| EXERCISE DETAILS |
In full and word for word, give the records again.

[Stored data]
Content starts
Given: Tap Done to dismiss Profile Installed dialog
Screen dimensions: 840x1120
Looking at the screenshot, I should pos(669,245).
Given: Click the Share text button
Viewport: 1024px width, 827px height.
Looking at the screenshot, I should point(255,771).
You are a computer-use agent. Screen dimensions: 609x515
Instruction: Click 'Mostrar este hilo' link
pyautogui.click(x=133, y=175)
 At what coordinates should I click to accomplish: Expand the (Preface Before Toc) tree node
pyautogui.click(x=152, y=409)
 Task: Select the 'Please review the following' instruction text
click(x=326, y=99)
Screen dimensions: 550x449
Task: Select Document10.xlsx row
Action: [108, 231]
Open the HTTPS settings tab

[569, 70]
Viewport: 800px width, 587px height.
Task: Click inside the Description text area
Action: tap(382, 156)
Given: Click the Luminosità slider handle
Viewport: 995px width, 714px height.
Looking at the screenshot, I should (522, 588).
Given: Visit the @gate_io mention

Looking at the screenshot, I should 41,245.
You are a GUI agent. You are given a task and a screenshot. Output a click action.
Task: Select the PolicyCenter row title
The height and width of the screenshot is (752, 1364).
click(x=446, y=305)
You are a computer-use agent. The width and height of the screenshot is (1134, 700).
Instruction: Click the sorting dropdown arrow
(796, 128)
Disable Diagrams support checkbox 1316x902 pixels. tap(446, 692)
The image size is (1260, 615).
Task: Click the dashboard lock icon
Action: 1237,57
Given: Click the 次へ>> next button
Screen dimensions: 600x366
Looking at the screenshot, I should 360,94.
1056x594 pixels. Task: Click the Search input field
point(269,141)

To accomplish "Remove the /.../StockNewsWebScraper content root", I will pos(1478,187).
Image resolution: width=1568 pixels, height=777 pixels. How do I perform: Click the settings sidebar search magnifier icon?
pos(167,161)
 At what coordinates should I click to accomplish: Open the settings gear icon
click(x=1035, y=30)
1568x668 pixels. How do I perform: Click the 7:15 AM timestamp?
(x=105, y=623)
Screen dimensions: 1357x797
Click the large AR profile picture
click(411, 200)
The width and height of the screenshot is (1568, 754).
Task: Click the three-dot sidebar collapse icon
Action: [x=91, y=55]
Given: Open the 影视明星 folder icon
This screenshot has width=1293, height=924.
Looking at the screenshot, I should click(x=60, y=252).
Content ends
| EXERCISE ANSWER |
Given: Tap Done to dismiss Profile Installed dialog
Screen dimensions: 840x1120
Looking at the screenshot, I should pos(669,245).
Given: Click the Share text button
Viewport: 1024px width, 827px height.
Looking at the screenshot, I should point(255,771).
You are a computer-use agent. Screen dimensions: 609x515
Instruction: Click 'Mostrar este hilo' link
pyautogui.click(x=133, y=175)
 At what coordinates should I click to accomplish: Expand the (Preface Before Toc) tree node
pyautogui.click(x=152, y=409)
 Task: Select the 'Please review the following' instruction text
click(x=326, y=99)
Screen dimensions: 550x449
Task: Select Document10.xlsx row
Action: [108, 231]
Open the HTTPS settings tab

[569, 70]
Viewport: 800px width, 587px height.
Task: Click inside the Description text area
Action: tap(382, 156)
Given: Click the Luminosità slider handle
Viewport: 995px width, 714px height.
Looking at the screenshot, I should (522, 588).
Given: Visit the @gate_io mention

Looking at the screenshot, I should 41,245.
You are a GUI agent. You are given a task and a screenshot. Output a click action.
Task: Select the PolicyCenter row title
The height and width of the screenshot is (752, 1364).
click(x=446, y=305)
You are a computer-use agent. The width and height of the screenshot is (1134, 700).
Instruction: Click the sorting dropdown arrow
(796, 128)
Disable Diagrams support checkbox 1316x902 pixels. tap(446, 692)
The image size is (1260, 615).
Task: Click the dashboard lock icon
Action: 1237,57
Given: Click the 次へ>> next button
Screen dimensions: 600x366
Looking at the screenshot, I should 360,94.
1056x594 pixels. Task: Click the Search input field
point(269,141)

To accomplish "Remove the /.../StockNewsWebScraper content root", I will pos(1478,187).
Image resolution: width=1568 pixels, height=777 pixels. How do I perform: Click the settings sidebar search magnifier icon?
pos(167,161)
 At what coordinates should I click to accomplish: Open the settings gear icon
click(x=1035, y=30)
1568x668 pixels. How do I perform: Click the 7:15 AM timestamp?
(x=105, y=623)
Screen dimensions: 1357x797
Click the large AR profile picture
click(411, 200)
The width and height of the screenshot is (1568, 754).
Task: Click the three-dot sidebar collapse icon
Action: [x=91, y=55]
Given: Open the 影视明星 folder icon
This screenshot has width=1293, height=924.
Looking at the screenshot, I should click(x=60, y=252).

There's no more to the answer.